Beginning in August of this year, the Belarusian government relaxed it’s visa policies, making it a desirable conduit into Europe for desperate refugees and migrants in places like Syria, Iraq and Yemen. A dramatic influx of migratory travel through Belarus began in September, coming to a head this week at the Kuznica border crossing near Grodno in north-west Belarus. Thousands of migrants, mostly under the age of 40, attempted to cross into Poland with aid from Belarusian security forces, while Polish forces massed along their side of the frontier, denying them entry. The migrants received non-reentry visas from the Belarusian government, leaving them trapped in a diplomatic no-man’s-land between two countries who will not process them. The deaths of several migrants this week due to frigid temperatures, including a teenage boy, portend an impending humanitarian disaster. The EU and UN Security Council have both taken up the issue in recent hearings.

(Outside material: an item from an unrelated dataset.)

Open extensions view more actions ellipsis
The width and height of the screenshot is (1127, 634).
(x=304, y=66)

As always, we ask the global Maranatha family to join us in urgent intercession on behalf of the trapped migrants, who are suffering as pawns of a broader, geo-political struggle between Western nations and Russia, the primary patron of Belarus. Millions of people from the Middle East, mostly young individuals and families, have fled their home nations in the last decade, including almost 200,000 from the Kurdistan region of Iraq since 2018. Citing war, political instability, and the lack of economic opportunity as reasons for making the dangerous journey, they are targets of human traffickers and corrupt politicians across the Middle East and Europe. We pray that the King of Kings would move world leaders to resolve the Polish-Belarusian border crisis quickly and provide an avenue of passage to safety for the crowds facing starvation, disease and exposure. We pray that the Wisdom of God would grant Arab and Kurdish leaders wisdom in shepherding their people and providing them with political and economic stability. And most of all, we pray that the Lord of the Harvest would send laborers into Kurdish, Arab and Turkish fields, to partner with them in bringing relief from hardship, and to proclaim Good News of Great Joy.